• **The task**
Once the line containing "Where should I" is found, please copy it and all lines after it through the end of the records, exactly, leaving out pictures.

Stored records
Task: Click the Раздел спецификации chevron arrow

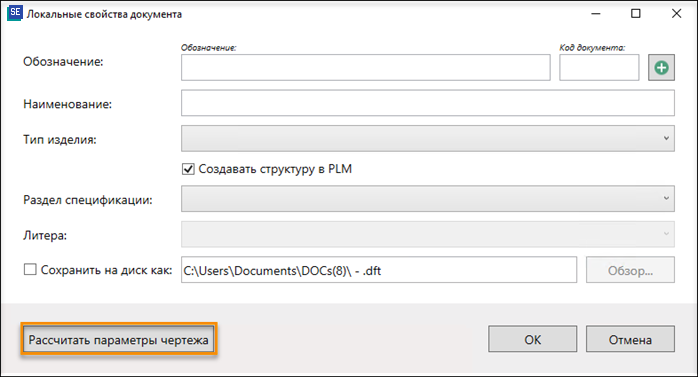Action: point(666,199)
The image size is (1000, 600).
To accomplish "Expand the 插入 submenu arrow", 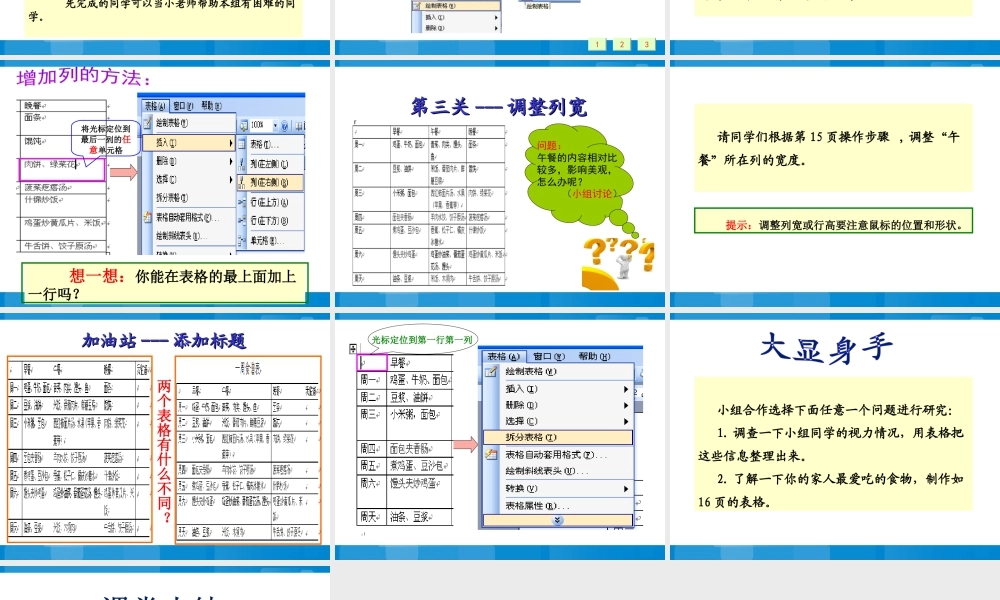I will click(231, 142).
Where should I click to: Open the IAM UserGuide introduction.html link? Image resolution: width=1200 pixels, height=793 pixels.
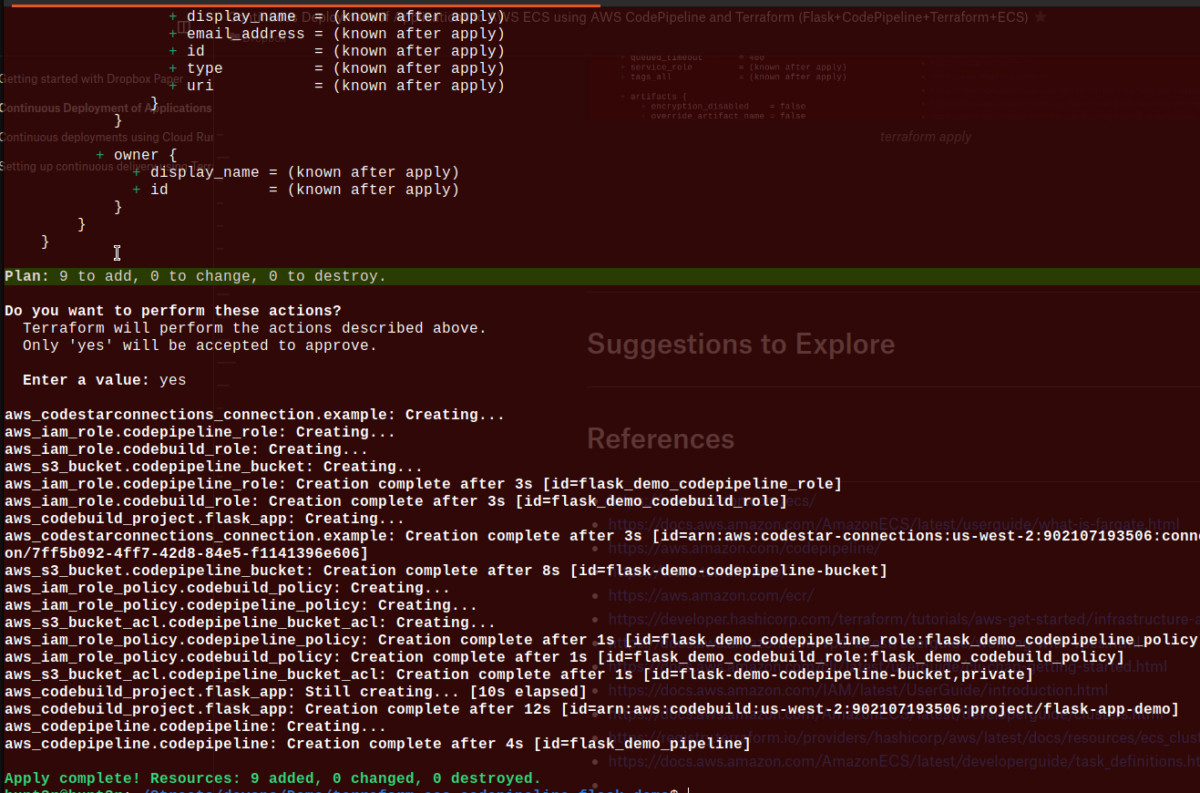click(857, 690)
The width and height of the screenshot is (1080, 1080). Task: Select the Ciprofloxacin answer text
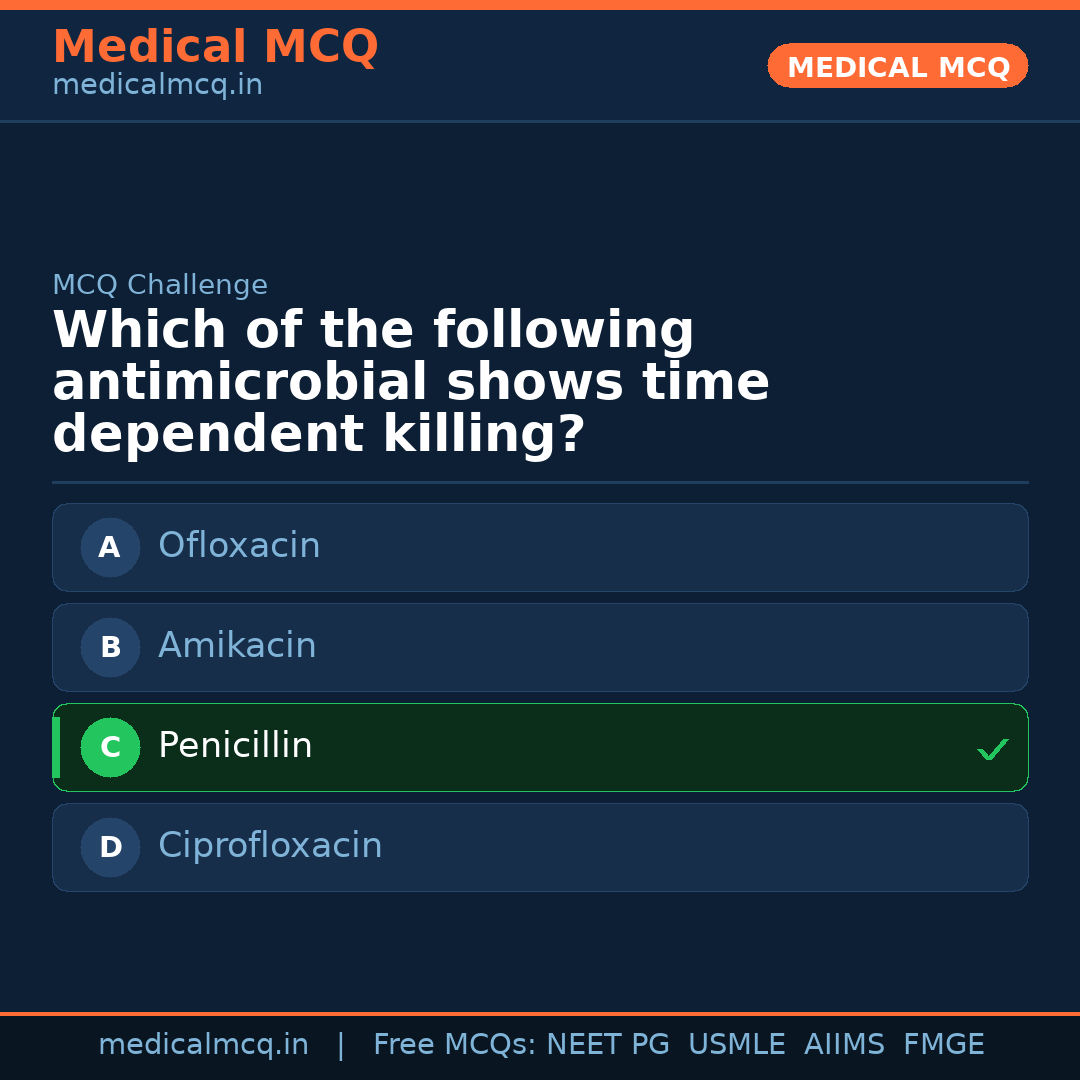pyautogui.click(x=270, y=846)
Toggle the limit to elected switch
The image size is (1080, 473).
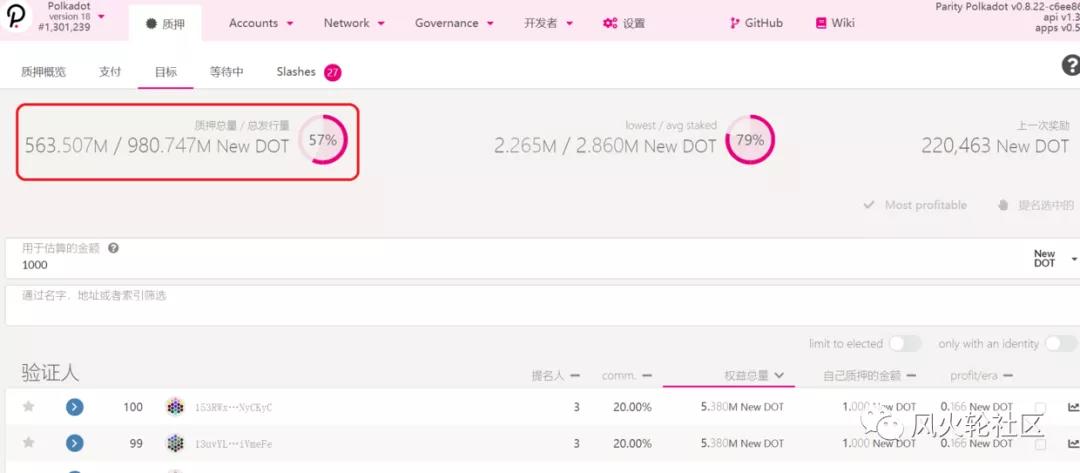click(904, 344)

• **Result below**
Where should I click to: Open the IAM UserGuide introduction.html link? Image resolution: width=1200 pixels, height=793 pixels.
click(857, 690)
The width and height of the screenshot is (1080, 1080). Task: Select the Ciprofloxacin answer text
pyautogui.click(x=270, y=846)
Toggle the limit to elected switch
The image size is (1080, 473).
click(904, 344)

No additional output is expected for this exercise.